— DOCUMENT EXCERPT —
[Start of section]


    The family represents the best of both ways of thinking, providing both a basis for successful enterprise and a welfare system to support those in need.

    http://www.thefamilyparty.org.nz

  5. bigblukiwi Says:

    Fantastic thread, and thanks to all who contributed. Well done !

  6. Ari Says:

    I wouldn’t say the Green Party is conservative so much as that it’s agnostic to conservatism and liberalism insofar as they’re silent on its policy pillars. That means we bring in a lot of good ideas and philosophies from both camps. :)

  7. Owen McShane Says:

    If you want to see one of the best illustrations of the shared values of Libertarians and certain Green values then I recommend Pollan’s “the Omnivore’s Dillemma” where he finds libertarian farmers fighting the massive industriallisation of abbatoirs and the government subsidies of corporate farming and how the combination of the big unions, the big bureacracies and the big corporates make family farming so difficult.
    The farmers he talk to show great ingenuity in getting round the rules. eg If you go to a chicken farm and buy the chicken you can then kill it on the spot. But he cannot because he is then operating an abbatoir and has to comply with a host of rules designed to make sure you are a factory farmer rather than raising a few hundred free range chooks.
    When Sir Roger Douglas removed the subsidies he stopped the corporatisation of farming in NZ more than most people realise and that is why we have so many small farmers growing such a wide range of produce from truffles to wasabi and olives and wine etc.
    That is why Sir Roger is actually the greatest environmentalist NZ ever had.
    When I watch the hills around the Kaipara gradually repair their eroded slopes I give thanks to Roger for getting rid of all those hill country subsidies and SMPs.
    And so should every green.

  8. OutinFront Says:

    During my work in Canada last year, one of the things that struck me about the Green Party of Ontario was how many former conservatives were active supporters. They have little sympathy with the religious elements and unwitting fascists who tend to dominate modern conservatism in Canada. The way they are described in the Canadian context is “Joe Clark conservatives”. The small-c conservatives who belive in democracy, freedom, property and integrity….and reject the extremism of the religious right that sprang out of the Reform party and gradually took over the conservative party in Canada.

  9. Mr Dennis Says:

    Owen: You’re absolutely right about Sir Roger.

[End of section]

— EXERCISE —
Extend the comment thread about the Green Party and its shared ground with conservative and libertarian thinking, starting after its final comment.

— DATASET EXTRACT —
[Start of section]

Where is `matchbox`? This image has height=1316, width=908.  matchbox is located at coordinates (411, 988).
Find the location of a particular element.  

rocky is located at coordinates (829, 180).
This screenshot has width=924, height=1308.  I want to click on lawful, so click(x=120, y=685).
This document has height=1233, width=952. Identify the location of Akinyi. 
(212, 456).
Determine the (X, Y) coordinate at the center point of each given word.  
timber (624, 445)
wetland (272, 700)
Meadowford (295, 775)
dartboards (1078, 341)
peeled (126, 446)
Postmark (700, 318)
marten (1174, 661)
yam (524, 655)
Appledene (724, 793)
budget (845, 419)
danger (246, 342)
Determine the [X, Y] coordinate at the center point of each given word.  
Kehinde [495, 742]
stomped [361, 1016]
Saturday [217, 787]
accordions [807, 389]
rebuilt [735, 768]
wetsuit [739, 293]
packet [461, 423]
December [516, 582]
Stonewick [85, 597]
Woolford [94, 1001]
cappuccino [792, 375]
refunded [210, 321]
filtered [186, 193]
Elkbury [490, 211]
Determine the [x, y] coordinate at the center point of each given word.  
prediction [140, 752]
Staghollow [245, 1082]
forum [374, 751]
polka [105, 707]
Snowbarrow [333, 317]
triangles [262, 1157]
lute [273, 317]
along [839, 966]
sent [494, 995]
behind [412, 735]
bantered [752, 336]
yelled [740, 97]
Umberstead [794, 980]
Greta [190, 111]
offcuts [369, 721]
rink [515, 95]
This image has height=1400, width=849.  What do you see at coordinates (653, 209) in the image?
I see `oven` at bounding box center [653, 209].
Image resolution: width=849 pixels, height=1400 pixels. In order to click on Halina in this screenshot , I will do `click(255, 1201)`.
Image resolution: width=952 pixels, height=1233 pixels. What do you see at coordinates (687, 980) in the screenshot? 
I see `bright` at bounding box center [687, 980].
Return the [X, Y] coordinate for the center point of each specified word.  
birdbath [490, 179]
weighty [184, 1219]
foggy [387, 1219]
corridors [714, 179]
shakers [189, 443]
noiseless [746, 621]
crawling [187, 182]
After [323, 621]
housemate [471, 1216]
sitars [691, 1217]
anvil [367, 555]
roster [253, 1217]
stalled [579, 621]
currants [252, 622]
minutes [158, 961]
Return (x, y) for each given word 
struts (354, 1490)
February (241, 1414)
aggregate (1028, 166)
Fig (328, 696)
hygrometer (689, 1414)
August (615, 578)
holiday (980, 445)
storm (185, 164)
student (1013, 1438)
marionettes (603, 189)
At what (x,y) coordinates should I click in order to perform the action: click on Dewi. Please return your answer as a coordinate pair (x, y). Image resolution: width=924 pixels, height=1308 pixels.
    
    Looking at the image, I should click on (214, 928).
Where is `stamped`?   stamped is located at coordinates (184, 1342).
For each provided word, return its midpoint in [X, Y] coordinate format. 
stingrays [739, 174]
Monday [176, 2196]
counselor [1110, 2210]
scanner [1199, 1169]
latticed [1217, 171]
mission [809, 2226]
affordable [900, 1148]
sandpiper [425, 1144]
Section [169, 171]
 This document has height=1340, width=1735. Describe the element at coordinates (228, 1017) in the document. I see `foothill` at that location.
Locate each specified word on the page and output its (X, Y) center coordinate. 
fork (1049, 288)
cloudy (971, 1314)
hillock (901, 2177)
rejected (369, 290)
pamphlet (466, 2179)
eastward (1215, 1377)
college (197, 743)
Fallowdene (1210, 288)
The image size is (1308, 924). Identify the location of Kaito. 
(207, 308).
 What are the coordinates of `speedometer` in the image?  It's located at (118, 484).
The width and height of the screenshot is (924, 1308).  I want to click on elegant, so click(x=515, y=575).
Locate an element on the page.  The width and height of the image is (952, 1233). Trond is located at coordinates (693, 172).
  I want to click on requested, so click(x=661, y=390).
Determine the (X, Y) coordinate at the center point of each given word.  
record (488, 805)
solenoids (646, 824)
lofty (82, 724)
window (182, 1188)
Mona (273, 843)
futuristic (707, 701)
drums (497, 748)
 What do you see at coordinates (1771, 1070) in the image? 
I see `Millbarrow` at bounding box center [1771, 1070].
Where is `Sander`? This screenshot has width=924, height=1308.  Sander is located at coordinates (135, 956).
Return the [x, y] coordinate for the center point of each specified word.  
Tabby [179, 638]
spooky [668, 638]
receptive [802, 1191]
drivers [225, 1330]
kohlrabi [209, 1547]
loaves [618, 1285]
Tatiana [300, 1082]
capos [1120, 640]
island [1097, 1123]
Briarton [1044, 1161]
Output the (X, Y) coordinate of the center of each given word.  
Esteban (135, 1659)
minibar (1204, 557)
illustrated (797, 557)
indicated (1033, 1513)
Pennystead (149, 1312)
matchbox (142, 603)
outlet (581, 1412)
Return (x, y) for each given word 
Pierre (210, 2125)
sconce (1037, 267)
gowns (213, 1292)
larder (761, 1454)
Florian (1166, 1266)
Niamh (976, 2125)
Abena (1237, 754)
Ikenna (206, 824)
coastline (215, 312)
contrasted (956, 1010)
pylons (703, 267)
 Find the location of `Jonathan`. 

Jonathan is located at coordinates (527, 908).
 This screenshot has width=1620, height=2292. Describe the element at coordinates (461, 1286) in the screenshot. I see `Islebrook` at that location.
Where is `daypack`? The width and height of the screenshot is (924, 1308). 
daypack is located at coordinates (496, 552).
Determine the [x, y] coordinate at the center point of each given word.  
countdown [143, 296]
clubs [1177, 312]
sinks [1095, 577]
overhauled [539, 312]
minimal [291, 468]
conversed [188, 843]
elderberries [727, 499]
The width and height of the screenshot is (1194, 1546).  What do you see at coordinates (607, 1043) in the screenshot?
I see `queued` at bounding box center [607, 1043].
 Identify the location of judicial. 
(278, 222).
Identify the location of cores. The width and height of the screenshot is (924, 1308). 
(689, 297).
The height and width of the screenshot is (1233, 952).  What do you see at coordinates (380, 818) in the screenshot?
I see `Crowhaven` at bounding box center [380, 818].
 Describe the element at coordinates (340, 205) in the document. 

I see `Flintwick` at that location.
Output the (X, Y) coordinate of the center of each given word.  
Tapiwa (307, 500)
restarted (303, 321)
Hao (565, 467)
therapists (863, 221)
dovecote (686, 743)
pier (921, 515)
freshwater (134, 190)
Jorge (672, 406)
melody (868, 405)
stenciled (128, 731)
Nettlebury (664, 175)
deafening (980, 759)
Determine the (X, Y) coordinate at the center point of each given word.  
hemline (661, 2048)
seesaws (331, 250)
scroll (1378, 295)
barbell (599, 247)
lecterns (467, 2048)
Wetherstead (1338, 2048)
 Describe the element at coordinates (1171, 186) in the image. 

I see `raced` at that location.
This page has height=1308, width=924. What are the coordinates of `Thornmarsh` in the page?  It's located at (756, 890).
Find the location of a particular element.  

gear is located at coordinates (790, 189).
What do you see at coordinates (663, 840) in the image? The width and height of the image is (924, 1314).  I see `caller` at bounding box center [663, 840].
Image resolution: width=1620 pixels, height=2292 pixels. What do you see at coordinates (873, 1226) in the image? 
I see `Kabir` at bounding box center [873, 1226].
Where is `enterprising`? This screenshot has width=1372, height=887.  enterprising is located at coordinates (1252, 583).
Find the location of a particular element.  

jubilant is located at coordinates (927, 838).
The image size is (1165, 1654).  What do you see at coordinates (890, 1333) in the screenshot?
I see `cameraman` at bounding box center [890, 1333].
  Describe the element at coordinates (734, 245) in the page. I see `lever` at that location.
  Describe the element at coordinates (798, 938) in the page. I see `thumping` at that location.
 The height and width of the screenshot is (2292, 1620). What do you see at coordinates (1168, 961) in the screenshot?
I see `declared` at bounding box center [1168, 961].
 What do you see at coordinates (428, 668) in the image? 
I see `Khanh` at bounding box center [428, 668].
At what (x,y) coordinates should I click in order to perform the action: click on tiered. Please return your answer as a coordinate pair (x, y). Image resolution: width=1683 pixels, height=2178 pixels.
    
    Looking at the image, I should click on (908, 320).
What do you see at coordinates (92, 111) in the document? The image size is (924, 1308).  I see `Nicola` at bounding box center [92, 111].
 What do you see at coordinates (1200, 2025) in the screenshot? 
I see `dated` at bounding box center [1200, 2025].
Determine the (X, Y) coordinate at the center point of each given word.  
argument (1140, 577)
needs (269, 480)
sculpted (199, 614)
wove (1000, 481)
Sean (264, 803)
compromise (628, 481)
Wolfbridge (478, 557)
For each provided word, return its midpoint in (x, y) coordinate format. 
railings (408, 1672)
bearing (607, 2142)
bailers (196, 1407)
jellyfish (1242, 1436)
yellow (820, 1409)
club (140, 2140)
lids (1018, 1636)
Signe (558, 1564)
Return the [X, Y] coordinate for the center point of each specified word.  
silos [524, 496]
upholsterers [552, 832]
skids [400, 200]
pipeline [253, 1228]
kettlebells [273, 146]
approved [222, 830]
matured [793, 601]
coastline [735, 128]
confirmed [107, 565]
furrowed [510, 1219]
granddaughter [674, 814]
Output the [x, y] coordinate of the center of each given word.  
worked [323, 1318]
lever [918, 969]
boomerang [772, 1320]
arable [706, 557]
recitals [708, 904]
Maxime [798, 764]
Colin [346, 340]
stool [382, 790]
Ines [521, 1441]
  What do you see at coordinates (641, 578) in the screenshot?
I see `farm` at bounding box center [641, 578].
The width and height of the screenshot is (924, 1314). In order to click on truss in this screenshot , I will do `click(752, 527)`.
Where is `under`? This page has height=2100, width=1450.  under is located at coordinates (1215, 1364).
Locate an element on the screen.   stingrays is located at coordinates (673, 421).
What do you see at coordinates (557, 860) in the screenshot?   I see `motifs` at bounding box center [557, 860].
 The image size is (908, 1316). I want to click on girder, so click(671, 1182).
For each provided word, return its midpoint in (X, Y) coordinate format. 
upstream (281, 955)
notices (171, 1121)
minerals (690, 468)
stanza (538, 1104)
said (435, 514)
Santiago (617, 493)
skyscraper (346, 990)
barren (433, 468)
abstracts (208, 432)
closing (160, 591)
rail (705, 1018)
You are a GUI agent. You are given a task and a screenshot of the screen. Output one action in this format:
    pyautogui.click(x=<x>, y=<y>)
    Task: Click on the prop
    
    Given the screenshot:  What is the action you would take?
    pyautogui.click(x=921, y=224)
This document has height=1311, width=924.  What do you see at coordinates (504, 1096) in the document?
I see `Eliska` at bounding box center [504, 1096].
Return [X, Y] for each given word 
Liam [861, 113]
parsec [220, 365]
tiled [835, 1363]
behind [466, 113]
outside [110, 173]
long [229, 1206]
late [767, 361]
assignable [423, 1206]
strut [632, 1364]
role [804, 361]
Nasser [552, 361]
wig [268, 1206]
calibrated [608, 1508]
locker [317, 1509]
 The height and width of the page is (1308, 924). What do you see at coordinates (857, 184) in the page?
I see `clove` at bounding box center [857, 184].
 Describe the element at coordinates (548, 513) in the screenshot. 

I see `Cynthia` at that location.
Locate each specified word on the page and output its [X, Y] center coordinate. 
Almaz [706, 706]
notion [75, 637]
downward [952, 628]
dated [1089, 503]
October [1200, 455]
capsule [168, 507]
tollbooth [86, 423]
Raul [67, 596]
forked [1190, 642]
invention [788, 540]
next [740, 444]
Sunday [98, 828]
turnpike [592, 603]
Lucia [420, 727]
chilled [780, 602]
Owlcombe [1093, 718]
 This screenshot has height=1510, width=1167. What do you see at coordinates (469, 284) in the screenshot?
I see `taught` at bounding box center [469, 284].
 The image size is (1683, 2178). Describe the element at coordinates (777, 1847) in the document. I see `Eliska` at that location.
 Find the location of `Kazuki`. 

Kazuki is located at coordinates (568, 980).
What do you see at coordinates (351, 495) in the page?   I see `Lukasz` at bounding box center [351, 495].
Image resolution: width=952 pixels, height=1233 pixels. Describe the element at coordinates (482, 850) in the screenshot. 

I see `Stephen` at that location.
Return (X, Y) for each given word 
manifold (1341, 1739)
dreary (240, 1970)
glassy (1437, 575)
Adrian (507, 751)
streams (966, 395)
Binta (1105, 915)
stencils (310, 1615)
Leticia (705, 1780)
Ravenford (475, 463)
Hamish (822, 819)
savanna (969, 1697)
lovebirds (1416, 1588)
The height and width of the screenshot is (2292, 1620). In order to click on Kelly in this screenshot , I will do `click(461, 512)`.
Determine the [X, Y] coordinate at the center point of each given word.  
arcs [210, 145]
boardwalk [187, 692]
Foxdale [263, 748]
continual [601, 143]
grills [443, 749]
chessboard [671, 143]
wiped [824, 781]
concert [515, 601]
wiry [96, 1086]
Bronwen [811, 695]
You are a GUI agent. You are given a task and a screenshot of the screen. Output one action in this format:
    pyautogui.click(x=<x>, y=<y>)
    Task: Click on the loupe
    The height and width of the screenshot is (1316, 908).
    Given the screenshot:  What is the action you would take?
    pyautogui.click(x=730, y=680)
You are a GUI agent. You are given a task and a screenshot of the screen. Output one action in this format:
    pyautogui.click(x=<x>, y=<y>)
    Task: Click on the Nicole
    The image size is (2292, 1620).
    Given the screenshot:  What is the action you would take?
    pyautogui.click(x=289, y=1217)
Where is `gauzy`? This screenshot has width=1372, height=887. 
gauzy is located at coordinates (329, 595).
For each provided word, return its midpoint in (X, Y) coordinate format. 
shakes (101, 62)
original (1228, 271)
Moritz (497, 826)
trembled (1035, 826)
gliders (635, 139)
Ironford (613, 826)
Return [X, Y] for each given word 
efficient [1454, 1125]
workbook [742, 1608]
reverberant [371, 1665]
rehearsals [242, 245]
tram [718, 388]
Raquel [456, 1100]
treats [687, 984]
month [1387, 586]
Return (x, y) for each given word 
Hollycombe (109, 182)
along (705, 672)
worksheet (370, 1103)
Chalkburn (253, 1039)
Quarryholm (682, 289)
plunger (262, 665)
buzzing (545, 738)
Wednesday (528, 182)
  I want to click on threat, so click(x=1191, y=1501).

[End of section]

— TASK RESULT —
  10. toad Says:

    Um, Owen, I might have to concede you are right, but it was an inadvertent spin-off, rather than Sir Roger’s intention.

    And it was temporary. Dairying is now big industry that largely involves big monied players- there is no place in that industry now for someone like my father who used to milk a herd of 60 cows (and run a few pigs on the side) on farmland just out of Waiuku. The “family farm” is no more, unless the “family” are very wealthy.

  11. Owen McShane Says:

    Every Dairy farmer I know is a family - it they are wealthy it is because Dairy is now generating the revenues that makes them so.

    I know Roger quite well and how do you know it was not his intention.
    He say Muldoons Think Big/Subsidy approach as applying to farming as much to every other sector of the economy and doing as much damage.
    He was a pig farmer you know so he was not a city slicker who new nothing about much.

  12. kahikatea Says:

    # Owen McShane Says:
    August 16th, 2008 at 9:32 am

    > I know Roger quite well … He was a pig farmer you know so he was not a city slicker who new nothing about much.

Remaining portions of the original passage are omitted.